DATA SECTION –

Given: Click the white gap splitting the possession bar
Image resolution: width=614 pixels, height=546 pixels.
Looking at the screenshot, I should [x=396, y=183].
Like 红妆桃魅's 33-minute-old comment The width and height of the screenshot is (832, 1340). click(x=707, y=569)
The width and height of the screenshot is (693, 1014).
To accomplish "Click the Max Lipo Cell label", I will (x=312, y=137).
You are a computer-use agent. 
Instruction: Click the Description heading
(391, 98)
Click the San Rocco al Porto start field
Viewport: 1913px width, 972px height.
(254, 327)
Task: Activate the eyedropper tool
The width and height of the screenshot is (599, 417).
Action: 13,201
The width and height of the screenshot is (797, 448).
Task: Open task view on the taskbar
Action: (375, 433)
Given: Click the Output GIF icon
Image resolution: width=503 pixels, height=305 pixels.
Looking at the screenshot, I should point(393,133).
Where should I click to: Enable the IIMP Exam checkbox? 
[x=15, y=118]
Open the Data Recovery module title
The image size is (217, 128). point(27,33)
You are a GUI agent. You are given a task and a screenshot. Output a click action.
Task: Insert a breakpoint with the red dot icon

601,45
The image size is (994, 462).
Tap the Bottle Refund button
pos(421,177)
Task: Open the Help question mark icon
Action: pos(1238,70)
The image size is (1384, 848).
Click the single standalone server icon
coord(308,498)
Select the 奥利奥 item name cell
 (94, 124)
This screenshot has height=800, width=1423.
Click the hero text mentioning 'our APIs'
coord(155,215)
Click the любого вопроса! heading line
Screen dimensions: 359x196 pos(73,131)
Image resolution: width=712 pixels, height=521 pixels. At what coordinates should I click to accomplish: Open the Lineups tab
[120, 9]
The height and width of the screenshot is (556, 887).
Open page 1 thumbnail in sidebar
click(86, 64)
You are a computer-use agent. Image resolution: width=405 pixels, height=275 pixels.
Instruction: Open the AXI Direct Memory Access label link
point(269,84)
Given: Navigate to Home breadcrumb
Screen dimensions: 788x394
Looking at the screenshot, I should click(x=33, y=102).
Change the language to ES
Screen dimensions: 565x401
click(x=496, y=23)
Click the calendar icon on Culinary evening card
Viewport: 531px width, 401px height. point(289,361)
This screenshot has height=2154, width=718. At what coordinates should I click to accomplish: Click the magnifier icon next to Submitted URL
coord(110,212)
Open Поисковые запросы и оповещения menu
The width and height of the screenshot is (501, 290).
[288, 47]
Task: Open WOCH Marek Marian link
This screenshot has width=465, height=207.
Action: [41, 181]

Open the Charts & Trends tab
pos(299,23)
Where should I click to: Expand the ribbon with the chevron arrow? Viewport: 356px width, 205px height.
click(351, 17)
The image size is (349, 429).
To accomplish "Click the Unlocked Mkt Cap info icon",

TASK DESCRIPTION – Give the number of lines in the records where the word "agent" occurs, and add nothing.

SOLUTION – 3